Gli Stati Uniti guardano con favore alla proposta polacca di creare una base militare permanente in Polonia, ha dichiarato giovedì il vicepremier e ministro della Difesa Kosiniak-Kamysz, precisando che si tratta della risposta ufficiale del Pentagono
La Polonia potrebbe ospitare presto una base Usa sul proprio territorio, secondo quanto dichiarato dal suo ministro della Difesa, nelle stesse ore in cui gli Stati Uniti hanno annunciato una riconsiderazione della presenza militare in Europa.
Władysław Kosiniak-Kamysz ne ha dato la notizia in un post su X. "Ho ricevuto una risposta ufficiale alla mia lettera sulla proposta di istituire una base militare statunitense permanente in Polonia. Pete Hegseth e gli Stati Uniti guardano con favore alla proposta polacca di creare una base militare USA permanente nel Paese", ha riferito il ministro della Difesa.
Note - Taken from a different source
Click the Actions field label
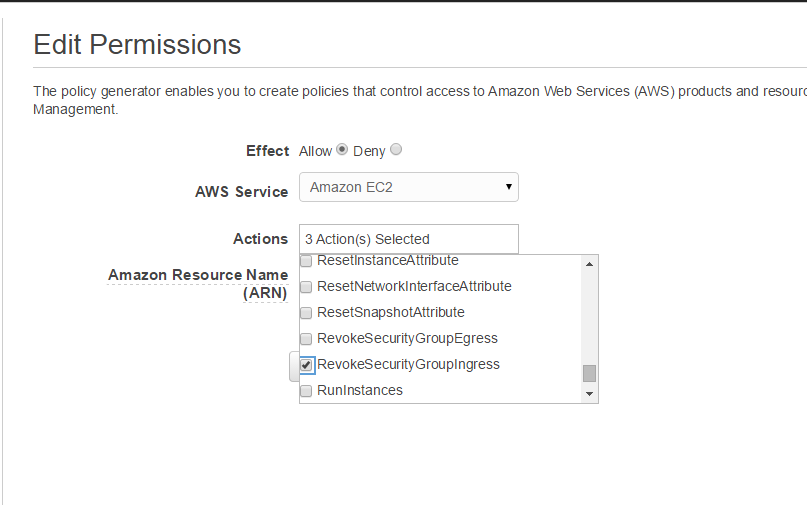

"Grazie per la risposta positiva alla nostra proposta e per l’avvio di questo processo che porterà a una presenza militare USA permanente in Polonia", ha aggiunto Kosiniak-Kamysz.
Base USA in Polonia, anni di trattative
Si tratta del coronamento di un processo di negoziati e di sforzi da parte di diversi governi polacchi, volto a garantire sul territorio polacco una presenza militare permanente degli Stati Uniti.
Oggi i soldati americani sono presenti in Polonia solo su base rotazionale.
"Lo spostamento delle basi militari permanenti USA più a est, sul fianco orientale della NATO, è positivo per l’Europa, per ogni Paese europeo", il ministro della Difesa polacco impegnato giovedì a Bruxelles con i suoi omologhi della NATO.
Una decisione sorprendente e un rapido dietrofront
I colloqui sulla creazione di una base americana sulla Vistola si sono intensificati dopo le turbolenze causate dalla decisione del Pentagono di sospendere la rotazione dei soldati di stanza in Polonia.
La rotazione di una parte del contingente – circa 5 mila soldati – doveva essere bloccata e la decisione sul loro arrivo in Polonia è stata rinviata.
Le mosse del Pentagono hanno colto di sorpresa sia il governo a Varsavia sia una parte consistente dell’amministrazione statunitense, compresi alcuni deputati repubblicani, che non hanno risparmiato dure critiche al presidente Donald Trump.
Nel giro di pochi giorni la crisi è rientrata, grazie alla decisione della Casa Bianca di inviare in Polonia "altri 5 mila soldati" in virtù delle "ottime" relazioni di Trump con il presidente Karol Nawrocki.
E il possibile "Fort Trump"?
In Polonia sono presenti a rotazione circa 10 mila militari statunitensi.
La presenza militare USA, in forme e dimensioni diverse, prosegue dal 2014. Dal 2016, con l’inizio della guerra nel Donbass da parte della Russia, il numero dei soldati, le modalità e il tipo di presenza sono cambiati e aumentati.
Nel 2020 è stata presa la decisione di dispiegare in Polonia forze più consistenti in una struttura organizzata. Nella base di Poznań "Camp Kościuszko" ha sede il posto di comando avanzato del V Corpo dell’Esercito degli Stati Uniti e il comando della Guarnigione dell’Esercito degli Stati Uniti in Polonia.
Gli sforzi per creare una base permanente USA in Polonia hanno assunto contorni più concreti durante il primo mandato di Donald Trump.
Nel 2018 l’allora presidente polacco Andrzej Duda fece un appello in questo senso, suggerendo che la Polonia fosse pronta a un passo del genere e che la base potesse essere chiamata "Fort Trump".
La proposta suscitò un ampio dibattito che però non si tradusse in passi militari concreti, ma entrò stabilmente nel dibattito pubblico, diventando sinonimo di una futura, ipotetica base USA in Polonia, tanto nella nomenclatura polacca quanto in quella statunitense.
Al punto che "Fort Trump" è ormai usato come definizione abituale e ha anche una propria voce su Wikipedia in inglese.